### Reading passage
Stone Basin. The cleric of Umberlee used this basin as a scrying pool. Pipes built into its base fill the basin with seawater until it overflows. At the bottom of the basin, under 10 gallons of seawater, are two rusty iron keys. The keys unlock the chests in area 15.
Treasure. The smashed crates, the clay urns, and two of the rotting chests are empty. The third chest is unlocked and contains 120 sp and 70 cp in a moldy sack (tribute to Umberlee), two potions of healing in flasks made from hollowed-out sea urchins, a driftglobe, and a coral crown (250 gp).
Development. Killing the giant slug lays the spirit of Siburrath (see area 20) to rest.
The mountains are riddled with natural caves that have been taken over and expanded by geonids. Each lair is a small labyrinth of twisting tunnels and chambers inhabited by 2d6 geonids (see “Geonid”).

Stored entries
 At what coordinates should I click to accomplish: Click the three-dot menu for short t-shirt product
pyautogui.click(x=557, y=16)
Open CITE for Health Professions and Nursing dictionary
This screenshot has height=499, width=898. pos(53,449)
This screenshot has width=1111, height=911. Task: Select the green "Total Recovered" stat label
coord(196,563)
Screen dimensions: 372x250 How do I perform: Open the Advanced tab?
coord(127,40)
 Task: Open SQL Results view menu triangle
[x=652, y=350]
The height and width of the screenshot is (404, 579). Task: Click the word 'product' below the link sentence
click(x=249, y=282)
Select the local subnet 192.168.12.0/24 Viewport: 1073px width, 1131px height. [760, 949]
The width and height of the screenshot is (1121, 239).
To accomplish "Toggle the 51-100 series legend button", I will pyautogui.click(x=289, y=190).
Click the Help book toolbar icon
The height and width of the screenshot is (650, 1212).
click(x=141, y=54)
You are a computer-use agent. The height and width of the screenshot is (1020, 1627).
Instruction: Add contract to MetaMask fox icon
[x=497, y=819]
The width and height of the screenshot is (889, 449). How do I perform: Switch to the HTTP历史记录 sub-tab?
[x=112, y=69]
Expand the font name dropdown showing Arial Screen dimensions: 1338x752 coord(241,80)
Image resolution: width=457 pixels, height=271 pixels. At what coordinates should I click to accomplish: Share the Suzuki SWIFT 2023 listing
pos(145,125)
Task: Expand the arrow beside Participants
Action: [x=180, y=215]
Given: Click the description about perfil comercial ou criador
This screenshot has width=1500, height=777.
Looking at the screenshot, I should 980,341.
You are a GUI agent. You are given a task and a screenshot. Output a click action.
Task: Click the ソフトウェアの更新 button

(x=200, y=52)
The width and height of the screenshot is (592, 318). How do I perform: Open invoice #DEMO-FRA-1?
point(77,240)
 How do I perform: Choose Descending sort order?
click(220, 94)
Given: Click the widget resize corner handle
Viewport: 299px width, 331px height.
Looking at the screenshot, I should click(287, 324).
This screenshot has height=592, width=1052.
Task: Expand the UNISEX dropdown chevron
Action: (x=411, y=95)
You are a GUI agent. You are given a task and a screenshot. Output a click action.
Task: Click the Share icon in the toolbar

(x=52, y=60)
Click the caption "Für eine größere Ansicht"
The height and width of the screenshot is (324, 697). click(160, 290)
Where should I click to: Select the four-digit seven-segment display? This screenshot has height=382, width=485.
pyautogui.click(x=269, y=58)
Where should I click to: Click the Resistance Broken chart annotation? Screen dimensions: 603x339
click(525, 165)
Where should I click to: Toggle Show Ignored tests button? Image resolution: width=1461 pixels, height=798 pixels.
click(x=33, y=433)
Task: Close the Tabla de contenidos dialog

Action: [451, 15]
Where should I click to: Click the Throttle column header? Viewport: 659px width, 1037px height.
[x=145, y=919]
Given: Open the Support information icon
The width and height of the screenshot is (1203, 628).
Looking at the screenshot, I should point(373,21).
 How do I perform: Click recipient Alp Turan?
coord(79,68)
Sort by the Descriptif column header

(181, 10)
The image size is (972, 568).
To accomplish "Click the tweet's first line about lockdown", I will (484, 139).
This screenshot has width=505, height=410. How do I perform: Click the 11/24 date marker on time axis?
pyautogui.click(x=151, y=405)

### Complete the following
#1 In the adventure passage, repeat everything from "Stone Basin. The" down to "crown (250 gp)." word for word.
#2 Answer these questions using the adventure passage:
(a) How many gallons of seawater lie over the keys at the bottom of the stone basin?
(b) What is the coral crown worth?
(c) How many geonids live in each lair?

### Solved tasks
#1
Stone Basin. The cleric of Umberlee used this basin as a scrying pool. Pipes built into its base fill the basin with seawater until it overflows. At the bottom of the basin, under 10 gallons of seawater, are two rusty iron keys. The keys unlock the chests in area 15.
Treasure. The smashed crates, the clay urns, and two of the rotting chests are empty. The third chest is unlocked and contains 120 sp and 70 cp in a moldy sack (tribute to Umberlee), two potions of healing in flasks made from hollowed-out sea urchins, a driftglobe, and a coral crown (250 gp).

#2
(a) 10 gallons
(b) 250 gp
(c) 2d6 geonids